A cool voice in her head, her lawyer voice, was telling her this was all wrong. She should go inside the Cat, see if any of Seamus’s men were there to tell her what had happened, what the cops and Feds had been doing and whether they’d violated protocols, things Seamus could use later to fight any charges against him. She should approach the car where Seamus was still sitting by the curb, tell him not to say a word.
But her mind was spinning, running though her own culpability and the fact that Will was nowhere to be seen. It was all she could do to get to the car and shut the door.
She leaned her head against the steering wheel and forced herself to take deep breaths. Then she did the thing she’d wanted to do but hadn’t
done in the weeks since Nolan had reappeared in her life, since he’d turned up at the Cat.
She called him.
Chapter Twenty-Six
Nolan sat at the table in the back room of the Cat. It had been four days since Seamus’s arrest and release on bail, three since Will had finally contacted him to say he was alive and well.
The robbery hadn’t gone as planned. Seamus’s strategy—to hit another branch of Harbor Trust in case his plans had been compromised—had been sound. Corporate banks tended to follow the same procedures for storing their cash and dealing with robberies, allowing him to make use of the information he’d gathered while casing the branch on Broadway.
But the strategy hadn’t accounted for the fact that the security guard at the Seaport branch was an off-duty cop with a history of bad conduct and something to prove. He’d tried to prove it by turning the bank into a firing range in spite of the customers on the floor, screaming in fear for their lives.
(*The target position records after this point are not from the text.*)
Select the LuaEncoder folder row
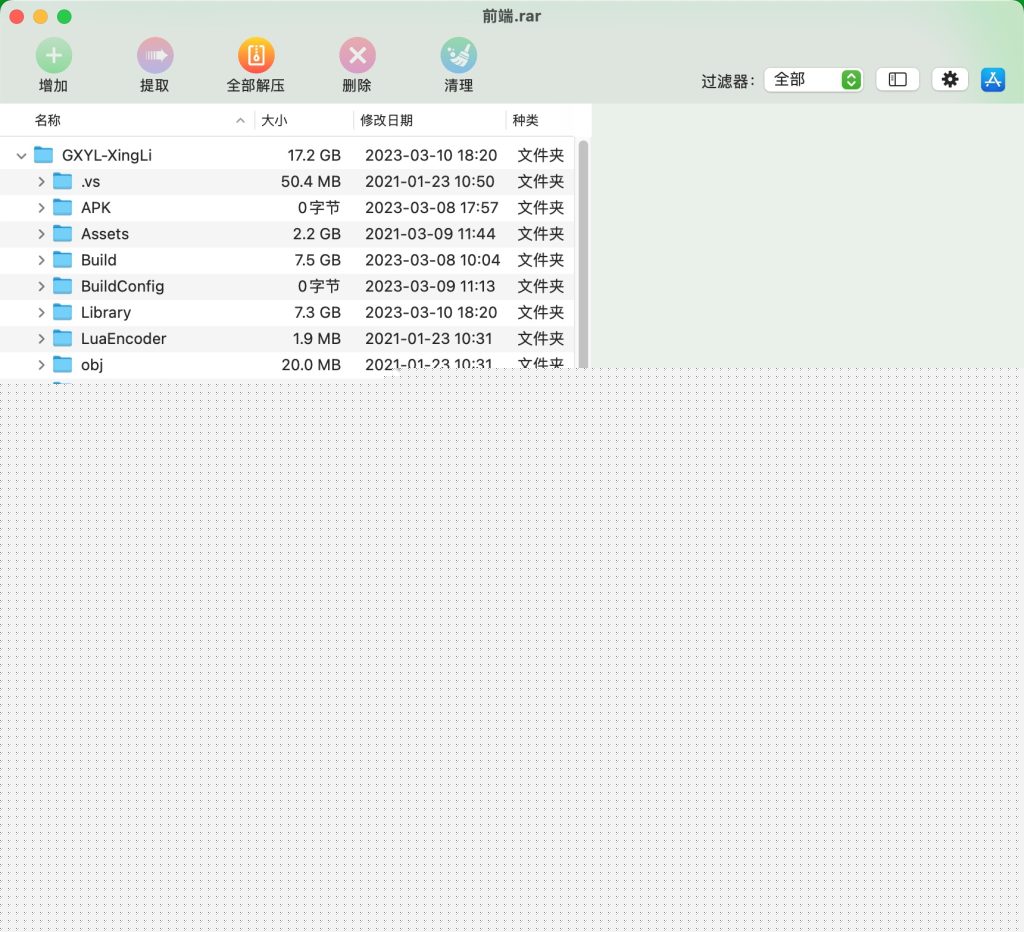Image resolution: width=1024 pixels, height=932 pixels. [287, 338]
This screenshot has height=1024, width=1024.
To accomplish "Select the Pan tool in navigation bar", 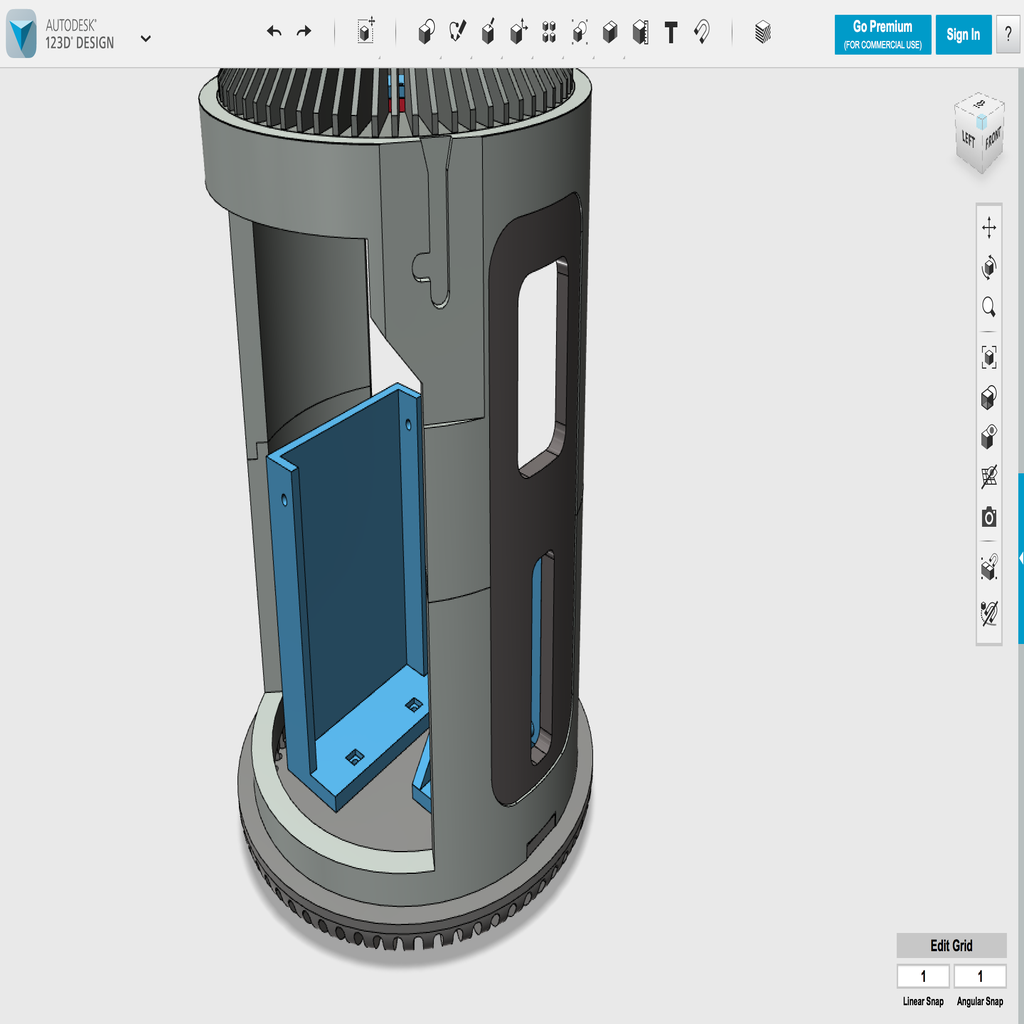I will click(x=989, y=228).
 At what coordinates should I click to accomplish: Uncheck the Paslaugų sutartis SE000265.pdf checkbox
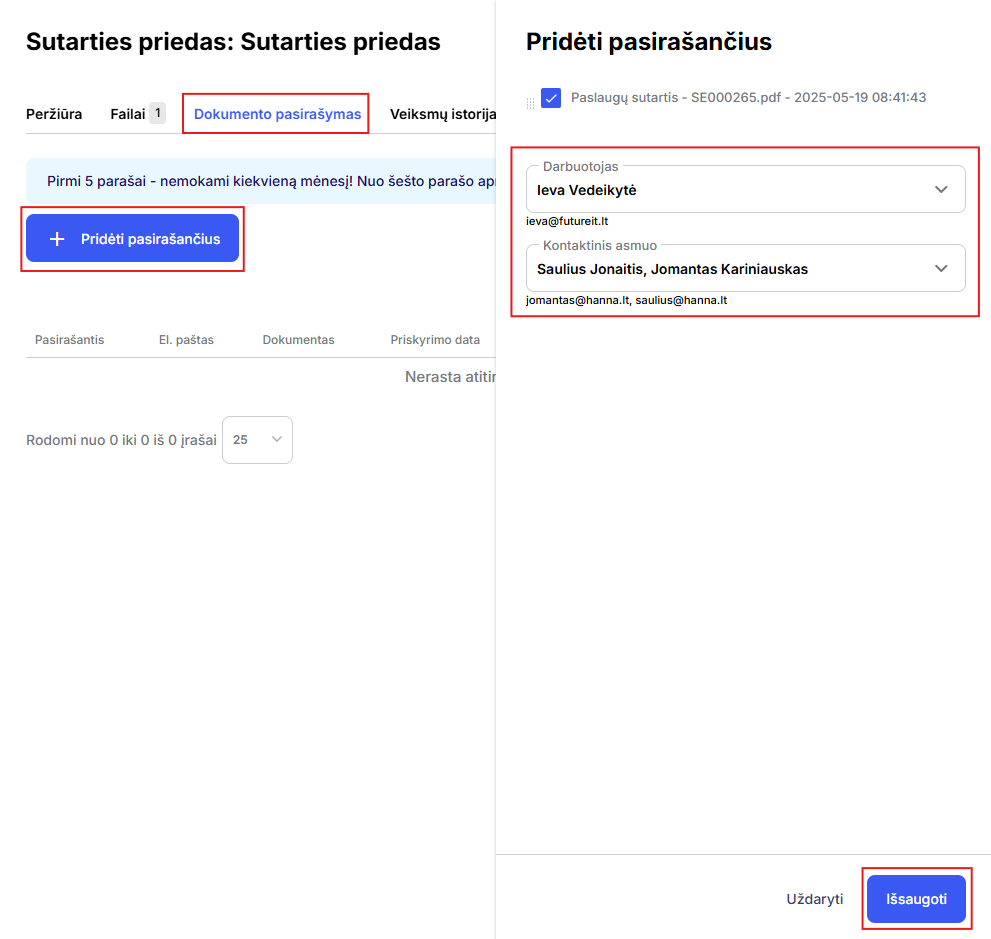551,98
The guard had lived, but just barely, a fact that had done nothing to soothe the BPD’s bloodlust for Seamus.
It didn’t matter that Bridget doubted the charges against Seamus would stick—plans to rob one bank didn’t make you guilty of robbing another, and no evidence of the robbery had been found in either the Cat or Seamus’s house. The laptop hadn’t been in residence, probably a product of Seamus’s paranoia after his informants at BPD were compromised.
Bridget said she doubted the DA would bring it to trial without new evidence, a legal assessment Nolan shared.
It was hard not to feel like they were back where they started, but Christophe had assured him the Feds were still working on the data Nolan had gotten off Seamus’s laptop. Nolan didn’t doubt they wouldn’t hesitate to bring federal charges against Seamus if they had even a shot in hell of making them stick—the division between local cops and Feds tended to disappear when one of them was injured or killed—but it was anybody’s guess how long that would take. In the meantime, Bridget was still between a rock and a hard place, Will and Nolan tiptoeing around Seamus, who was more volatile and paranoid than ever.